[Stored data entries]
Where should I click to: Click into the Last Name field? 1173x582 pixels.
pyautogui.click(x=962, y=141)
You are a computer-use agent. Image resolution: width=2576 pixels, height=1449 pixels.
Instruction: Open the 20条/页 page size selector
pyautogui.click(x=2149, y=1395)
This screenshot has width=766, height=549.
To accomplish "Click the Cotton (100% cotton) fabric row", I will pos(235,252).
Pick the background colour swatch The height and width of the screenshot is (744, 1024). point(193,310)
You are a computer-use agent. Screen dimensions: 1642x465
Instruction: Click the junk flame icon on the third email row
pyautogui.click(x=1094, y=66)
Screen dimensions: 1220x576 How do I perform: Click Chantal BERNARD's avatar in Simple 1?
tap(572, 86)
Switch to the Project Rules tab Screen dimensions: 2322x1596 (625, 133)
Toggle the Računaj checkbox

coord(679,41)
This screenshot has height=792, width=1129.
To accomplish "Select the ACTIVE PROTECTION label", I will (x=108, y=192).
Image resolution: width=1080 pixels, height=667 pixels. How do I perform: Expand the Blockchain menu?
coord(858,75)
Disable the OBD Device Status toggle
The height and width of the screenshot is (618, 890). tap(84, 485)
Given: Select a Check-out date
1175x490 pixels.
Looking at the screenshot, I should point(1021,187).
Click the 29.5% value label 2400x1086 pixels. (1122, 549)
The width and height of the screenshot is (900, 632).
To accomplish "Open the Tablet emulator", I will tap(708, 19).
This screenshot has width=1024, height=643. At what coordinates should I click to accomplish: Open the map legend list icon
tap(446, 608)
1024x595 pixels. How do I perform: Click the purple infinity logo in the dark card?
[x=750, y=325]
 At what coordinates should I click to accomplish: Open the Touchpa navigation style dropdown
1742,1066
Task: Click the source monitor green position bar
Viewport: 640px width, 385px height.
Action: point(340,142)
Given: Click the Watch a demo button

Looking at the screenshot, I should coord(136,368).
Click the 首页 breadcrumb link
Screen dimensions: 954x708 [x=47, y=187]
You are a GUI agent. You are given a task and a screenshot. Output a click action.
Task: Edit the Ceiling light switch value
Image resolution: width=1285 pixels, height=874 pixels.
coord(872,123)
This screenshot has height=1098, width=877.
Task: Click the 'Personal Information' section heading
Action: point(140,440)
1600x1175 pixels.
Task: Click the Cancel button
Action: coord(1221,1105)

§ THE PROBLEM: The required output is every line above that contains the string "agent".

§ PROBLEM SOLUTION:
You are a computer-use agent. Image resolution: width=2576 pixels, height=1449 pixels.
You are a computer-use agent. Screen dimensions: 1642x465
You are a GUI agent. You are given a task and a screenshot. Output a click action.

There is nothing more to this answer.